/optimization-manual

Contains the source code examples described in the "Intel® 64 and IA-32 Architectures Optimization Reference Manual"

Primary LanguageAssemblyBSD Zero Clause License0BSD

Intel® 64 and IA-32 Architectures Optimization Reference Manual Code Samples

This repository contains buildable versions of the example source files in the Intel Optimization Manual available here (https://software.intel.com/en-us/articles/intel-sdm). Assembly source code is provided for GCC, Clang and MSVC, using the Intel syntax. Unit tests are also provided for each of the samples.

Building on Linux and macOS

To run the unit tests

  1. cd to the root folder of this project
  2. mkdir build
  3. cd build
  4. cmake ..
  5. make && make test

GCC 8.1 (or clang 12 on macOS) or higher is required to build the unit tests. However, many of the newer examples, e.g, those that use AMX or AVX-512 FP16 instructions, require newer versions of the compilers to build; GCC 12 or clang 14. No errors will be reported when building, but examples built with toolchains that do not support the instructions that they test will simple report an error when run and exit.

The unit tests are compiled with --march=haswell and so a fourth-generation Intel® Core™ (Haswell) CPU or later is required to run them. Tests that execute instructions not present on fourth-generation Intel® Core™ (Haswell) will be skipped if the CPU on which they are run does not support those instructions.
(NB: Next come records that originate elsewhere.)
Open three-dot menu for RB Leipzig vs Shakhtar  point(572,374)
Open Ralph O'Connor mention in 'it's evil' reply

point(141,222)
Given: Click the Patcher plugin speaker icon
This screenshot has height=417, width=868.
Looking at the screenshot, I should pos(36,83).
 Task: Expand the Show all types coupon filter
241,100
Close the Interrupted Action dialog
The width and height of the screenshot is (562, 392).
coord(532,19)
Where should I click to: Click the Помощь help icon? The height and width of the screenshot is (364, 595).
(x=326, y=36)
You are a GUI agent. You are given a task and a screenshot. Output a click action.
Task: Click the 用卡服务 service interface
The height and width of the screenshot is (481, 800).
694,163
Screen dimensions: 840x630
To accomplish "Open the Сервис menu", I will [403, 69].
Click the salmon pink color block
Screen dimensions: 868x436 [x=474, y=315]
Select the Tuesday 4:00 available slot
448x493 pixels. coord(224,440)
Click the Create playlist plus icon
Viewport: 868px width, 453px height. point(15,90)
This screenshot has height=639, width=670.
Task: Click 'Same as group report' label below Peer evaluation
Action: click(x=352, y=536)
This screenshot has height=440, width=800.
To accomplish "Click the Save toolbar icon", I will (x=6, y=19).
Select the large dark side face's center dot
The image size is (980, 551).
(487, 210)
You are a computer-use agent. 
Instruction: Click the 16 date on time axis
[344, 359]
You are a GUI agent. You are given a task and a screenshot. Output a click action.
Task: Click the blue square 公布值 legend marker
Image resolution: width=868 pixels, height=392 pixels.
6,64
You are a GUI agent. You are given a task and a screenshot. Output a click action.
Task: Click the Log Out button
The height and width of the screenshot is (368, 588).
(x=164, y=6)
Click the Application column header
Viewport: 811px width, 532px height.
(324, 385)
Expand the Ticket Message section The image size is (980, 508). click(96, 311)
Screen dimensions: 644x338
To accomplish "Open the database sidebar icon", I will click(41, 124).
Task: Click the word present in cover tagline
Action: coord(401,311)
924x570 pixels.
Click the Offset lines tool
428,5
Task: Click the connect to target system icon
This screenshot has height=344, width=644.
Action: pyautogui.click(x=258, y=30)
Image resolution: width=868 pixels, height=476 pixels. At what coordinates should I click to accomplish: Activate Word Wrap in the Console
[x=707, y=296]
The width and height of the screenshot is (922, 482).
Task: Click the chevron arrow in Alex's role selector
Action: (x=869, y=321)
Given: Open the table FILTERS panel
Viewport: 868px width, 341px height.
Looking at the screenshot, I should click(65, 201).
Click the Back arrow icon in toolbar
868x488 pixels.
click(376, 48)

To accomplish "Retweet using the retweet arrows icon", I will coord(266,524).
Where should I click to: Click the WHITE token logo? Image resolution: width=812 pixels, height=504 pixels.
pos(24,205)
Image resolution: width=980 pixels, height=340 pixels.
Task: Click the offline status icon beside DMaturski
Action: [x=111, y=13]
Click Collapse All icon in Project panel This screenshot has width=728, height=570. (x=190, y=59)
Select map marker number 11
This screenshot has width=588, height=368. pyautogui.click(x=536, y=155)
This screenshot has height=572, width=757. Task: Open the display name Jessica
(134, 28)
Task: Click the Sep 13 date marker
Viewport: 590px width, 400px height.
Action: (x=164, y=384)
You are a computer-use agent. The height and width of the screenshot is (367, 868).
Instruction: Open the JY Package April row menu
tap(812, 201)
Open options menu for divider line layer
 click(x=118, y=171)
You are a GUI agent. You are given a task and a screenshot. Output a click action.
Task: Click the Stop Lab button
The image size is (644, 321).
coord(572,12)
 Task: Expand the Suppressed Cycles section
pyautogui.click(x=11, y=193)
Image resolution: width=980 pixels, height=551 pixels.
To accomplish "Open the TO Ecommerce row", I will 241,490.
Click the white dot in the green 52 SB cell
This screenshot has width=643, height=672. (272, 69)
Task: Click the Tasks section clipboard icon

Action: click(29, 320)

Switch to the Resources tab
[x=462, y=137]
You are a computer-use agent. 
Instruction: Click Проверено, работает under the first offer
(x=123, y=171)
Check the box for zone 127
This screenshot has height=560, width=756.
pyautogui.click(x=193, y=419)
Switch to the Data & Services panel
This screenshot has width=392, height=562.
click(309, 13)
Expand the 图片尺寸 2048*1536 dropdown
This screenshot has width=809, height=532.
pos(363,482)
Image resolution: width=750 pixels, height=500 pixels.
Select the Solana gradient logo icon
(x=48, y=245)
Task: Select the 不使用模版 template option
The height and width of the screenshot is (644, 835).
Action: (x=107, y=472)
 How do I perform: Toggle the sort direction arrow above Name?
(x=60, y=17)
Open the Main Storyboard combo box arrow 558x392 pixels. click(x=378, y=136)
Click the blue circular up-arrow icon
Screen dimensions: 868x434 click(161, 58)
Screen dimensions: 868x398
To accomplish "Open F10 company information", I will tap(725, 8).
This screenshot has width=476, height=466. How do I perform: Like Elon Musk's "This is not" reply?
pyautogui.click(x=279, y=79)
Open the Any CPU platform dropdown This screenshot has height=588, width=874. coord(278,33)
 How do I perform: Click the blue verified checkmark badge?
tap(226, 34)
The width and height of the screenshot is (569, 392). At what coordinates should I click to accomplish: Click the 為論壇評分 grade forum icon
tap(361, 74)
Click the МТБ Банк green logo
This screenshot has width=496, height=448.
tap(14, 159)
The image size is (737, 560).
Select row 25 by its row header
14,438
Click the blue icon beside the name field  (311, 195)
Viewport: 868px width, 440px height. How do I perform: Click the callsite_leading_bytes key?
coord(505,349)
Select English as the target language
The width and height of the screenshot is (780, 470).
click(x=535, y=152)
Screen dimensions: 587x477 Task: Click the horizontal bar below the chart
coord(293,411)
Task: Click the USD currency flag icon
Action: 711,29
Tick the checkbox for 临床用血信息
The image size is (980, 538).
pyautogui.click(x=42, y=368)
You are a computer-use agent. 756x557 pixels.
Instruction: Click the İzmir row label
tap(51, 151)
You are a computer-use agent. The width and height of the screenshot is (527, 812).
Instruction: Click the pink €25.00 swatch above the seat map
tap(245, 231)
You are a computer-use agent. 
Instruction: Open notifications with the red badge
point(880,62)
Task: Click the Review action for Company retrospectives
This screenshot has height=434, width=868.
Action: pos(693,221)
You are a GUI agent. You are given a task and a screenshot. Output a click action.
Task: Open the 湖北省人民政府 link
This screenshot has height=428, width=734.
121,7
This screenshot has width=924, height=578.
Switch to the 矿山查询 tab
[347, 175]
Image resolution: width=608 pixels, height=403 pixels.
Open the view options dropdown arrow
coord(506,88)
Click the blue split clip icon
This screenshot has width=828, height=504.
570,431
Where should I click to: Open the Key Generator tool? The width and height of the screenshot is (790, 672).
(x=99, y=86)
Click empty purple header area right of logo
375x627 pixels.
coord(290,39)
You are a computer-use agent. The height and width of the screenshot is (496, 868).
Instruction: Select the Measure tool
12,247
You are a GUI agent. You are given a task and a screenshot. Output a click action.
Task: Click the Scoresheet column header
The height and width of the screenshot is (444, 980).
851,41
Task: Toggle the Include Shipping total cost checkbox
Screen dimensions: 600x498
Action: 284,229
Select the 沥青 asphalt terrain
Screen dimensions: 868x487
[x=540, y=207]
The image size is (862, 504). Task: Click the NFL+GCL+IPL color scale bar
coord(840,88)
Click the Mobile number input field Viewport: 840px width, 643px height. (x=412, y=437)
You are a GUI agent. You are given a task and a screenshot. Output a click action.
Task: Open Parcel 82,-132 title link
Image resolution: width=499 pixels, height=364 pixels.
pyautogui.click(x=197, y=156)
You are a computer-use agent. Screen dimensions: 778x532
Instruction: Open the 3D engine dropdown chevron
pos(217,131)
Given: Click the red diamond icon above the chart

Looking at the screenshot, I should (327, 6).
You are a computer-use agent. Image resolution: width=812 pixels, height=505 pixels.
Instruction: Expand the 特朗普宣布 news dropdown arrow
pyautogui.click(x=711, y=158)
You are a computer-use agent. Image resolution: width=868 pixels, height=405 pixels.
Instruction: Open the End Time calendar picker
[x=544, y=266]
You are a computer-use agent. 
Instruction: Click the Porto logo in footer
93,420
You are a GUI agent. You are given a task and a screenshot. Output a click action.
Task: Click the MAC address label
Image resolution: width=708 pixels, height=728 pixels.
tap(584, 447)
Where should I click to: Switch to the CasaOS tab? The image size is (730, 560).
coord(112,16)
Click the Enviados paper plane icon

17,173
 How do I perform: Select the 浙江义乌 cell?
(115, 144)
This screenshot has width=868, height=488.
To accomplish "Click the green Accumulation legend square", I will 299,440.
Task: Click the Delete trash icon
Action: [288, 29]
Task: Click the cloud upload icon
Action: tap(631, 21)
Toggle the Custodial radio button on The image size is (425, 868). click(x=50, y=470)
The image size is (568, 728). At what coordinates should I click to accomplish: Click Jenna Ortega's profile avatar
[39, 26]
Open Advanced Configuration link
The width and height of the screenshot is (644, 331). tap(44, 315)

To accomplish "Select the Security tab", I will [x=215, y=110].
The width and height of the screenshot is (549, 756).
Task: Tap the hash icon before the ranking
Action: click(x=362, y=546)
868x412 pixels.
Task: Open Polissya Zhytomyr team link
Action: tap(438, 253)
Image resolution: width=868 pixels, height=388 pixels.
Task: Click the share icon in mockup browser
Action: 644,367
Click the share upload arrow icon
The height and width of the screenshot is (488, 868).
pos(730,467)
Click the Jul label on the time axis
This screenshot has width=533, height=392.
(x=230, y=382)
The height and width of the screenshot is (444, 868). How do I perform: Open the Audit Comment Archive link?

The code samples can also be compiled with clang:

  1. cd to the root folder of this project
  2. mkdir clang-build
  3. cd clang-build
  4. CC=clang CXX=clang++ cmake ..
  5. make && make test

Building on Windows

To run the tests on Windows machine- Dependency- Visual Studio 2022

  1. go to optimization repo on your local machine.
  2. mkdir bld
  3. cd bld
  4. (inside x64 Native tools command prompt) "cmake -G "Visual Studio 17 2022" .." => this will generate visual studio solution files. open optimization.sln file using visual studio.
  5. To Build- build "ALL_BUILD" project
  6. To Run tests- build "RUN_TESTS" project.

Building the Benchmarks

Benchmark code is supplied for some of the code samples. These benchmarks are built using Google's Benchmark project. If Benchmark is installed and discoverable by CMake, the benchmarks for the code samples will be automatically built when you type make.

In Windows, ensure you build the benchmark code with the same build type (Release/Debug) as Google's Benchmark to prevent debug level mismatch errors while linking.

CPU Requirements

The code samples assume that they are being run on a fourth-generation Intel® Core™ (Haswell) processor or later and do not perform runtime checks for the instructions that they use that are present in fourth-generation Intel® Core™ (Haswell), for example, FMA or AVX-2. Some of the code samples may then crash if they are run on a device that does not support these instructions.

The code samples do however check for post fourth-generation Intel® Core™ (Haswell) instruction sets such as AVX-512 and VNNI before running. Tests will skip if they detect that the post fourth-generation Intel® Core™ (Haswell) instructions they need are not present. Some of the newest examples use new instructions only found in seventh-generation Intel® Core™ (SkylakeX) or later processors. If you have an older CPU in your PC you may find that everything builds on your system but that some of the tests are skipped or crash (if you don't have AVX2) when run. In this case, to fully run the tests, you need to run them under the SDE.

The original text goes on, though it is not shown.